- _PROBLEM DETAILS_
In the items below, substitute "drop-down menu" for every "dropdown" and leave everything else unchanged.

- _SUPPLIED MATERIAL_

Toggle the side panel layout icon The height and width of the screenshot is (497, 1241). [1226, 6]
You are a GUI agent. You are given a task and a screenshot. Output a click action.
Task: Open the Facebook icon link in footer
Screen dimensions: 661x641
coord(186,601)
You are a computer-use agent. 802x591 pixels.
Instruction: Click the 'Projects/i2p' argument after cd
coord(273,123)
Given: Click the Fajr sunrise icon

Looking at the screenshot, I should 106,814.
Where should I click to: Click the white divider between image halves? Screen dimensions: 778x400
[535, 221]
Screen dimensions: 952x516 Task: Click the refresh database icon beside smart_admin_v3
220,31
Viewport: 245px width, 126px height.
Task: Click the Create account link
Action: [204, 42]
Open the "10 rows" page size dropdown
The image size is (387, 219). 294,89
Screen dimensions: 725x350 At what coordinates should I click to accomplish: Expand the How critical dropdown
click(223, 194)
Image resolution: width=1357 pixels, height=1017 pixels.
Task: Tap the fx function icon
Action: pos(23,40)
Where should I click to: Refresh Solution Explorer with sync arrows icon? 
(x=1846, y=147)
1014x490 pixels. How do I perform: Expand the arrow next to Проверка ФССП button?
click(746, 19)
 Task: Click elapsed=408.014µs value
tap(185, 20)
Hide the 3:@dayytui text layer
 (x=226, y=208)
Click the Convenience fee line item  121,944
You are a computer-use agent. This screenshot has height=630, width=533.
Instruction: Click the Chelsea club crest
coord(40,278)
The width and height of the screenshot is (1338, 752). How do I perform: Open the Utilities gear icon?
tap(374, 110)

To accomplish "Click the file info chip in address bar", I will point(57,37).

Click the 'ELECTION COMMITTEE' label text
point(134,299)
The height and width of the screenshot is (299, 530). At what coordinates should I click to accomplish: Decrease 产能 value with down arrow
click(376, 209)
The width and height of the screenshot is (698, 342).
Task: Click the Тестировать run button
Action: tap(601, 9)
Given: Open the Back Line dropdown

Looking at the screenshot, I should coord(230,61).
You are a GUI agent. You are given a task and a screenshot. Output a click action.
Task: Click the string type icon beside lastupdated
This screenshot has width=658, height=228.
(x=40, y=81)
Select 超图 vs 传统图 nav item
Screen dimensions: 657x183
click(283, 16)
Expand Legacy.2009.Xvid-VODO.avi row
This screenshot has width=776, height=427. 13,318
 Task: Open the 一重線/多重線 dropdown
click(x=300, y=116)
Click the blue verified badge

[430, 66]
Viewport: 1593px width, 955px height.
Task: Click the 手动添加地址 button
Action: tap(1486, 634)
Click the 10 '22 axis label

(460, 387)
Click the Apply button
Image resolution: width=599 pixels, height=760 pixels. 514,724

- _ANSWER FOR THE TASK_
Toggle the side panel layout icon The height and width of the screenshot is (497, 1241). [1226, 6]
You are a GUI agent. You are given a task and a screenshot. Output a click action.
Task: Open the Facebook icon link in footer
Screen dimensions: 661x641
coord(186,601)
You are a computer-use agent. 802x591 pixels.
Instruction: Click the 'Projects/i2p' argument after cd
coord(273,123)
Given: Click the Fajr sunrise icon

Looking at the screenshot, I should 106,814.
Where should I click to: Click the white divider between image halves? Screen dimensions: 778x400
[535, 221]
Screen dimensions: 952x516 Task: Click the refresh database icon beside smart_admin_v3
220,31
Viewport: 245px width, 126px height.
Task: Click the Create account link
Action: [204, 42]
Open the "10 rows" page size drop-down menu
The image size is (387, 219). 294,89
Screen dimensions: 725x350 At what coordinates should I click to accomplish: Expand the How critical drop-down menu
click(223, 194)
Image resolution: width=1357 pixels, height=1017 pixels.
Task: Tap the fx function icon
Action: pos(23,40)
Where should I click to: Refresh Solution Explorer with sync arrows icon? 
(x=1846, y=147)
1014x490 pixels. How do I perform: Expand the arrow next to Проверка ФССП button?
click(746, 19)
 Task: Click elapsed=408.014µs value
tap(185, 20)
Hide the 3:@dayytui text layer
 (x=226, y=208)
Click the Convenience fee line item  121,944
You are a computer-use agent. This screenshot has height=630, width=533.
Instruction: Click the Chelsea club crest
coord(40,278)
The width and height of the screenshot is (1338, 752). How do I perform: Open the Utilities gear icon?
tap(374, 110)

To accomplish "Click the file info chip in address bar", I will point(57,37).

Click the 'ELECTION COMMITTEE' label text
point(134,299)
The height and width of the screenshot is (299, 530). At what coordinates should I click to accomplish: Decrease 产能 value with down arrow
click(376, 209)
The width and height of the screenshot is (698, 342).
Task: Click the Тестировать run button
Action: tap(601, 9)
Given: Open the Back Line drop-down menu

Looking at the screenshot, I should coord(230,61).
You are a GUI agent. You are given a task and a screenshot. Output a click action.
Task: Click the string type icon beside lastupdated
This screenshot has width=658, height=228.
(x=40, y=81)
Select 超图 vs 传统图 nav item
Screen dimensions: 657x183
click(283, 16)
Expand Legacy.2009.Xvid-VODO.avi row
This screenshot has width=776, height=427. 13,318
 Task: Open the 一重線/多重線 drop-down menu
click(x=300, y=116)
Click the blue verified badge

[430, 66]
Viewport: 1593px width, 955px height.
Task: Click the 手动添加地址 button
Action: tap(1486, 634)
Click the 10 '22 axis label

(460, 387)
Click the Apply button
Image resolution: width=599 pixels, height=760 pixels. 514,724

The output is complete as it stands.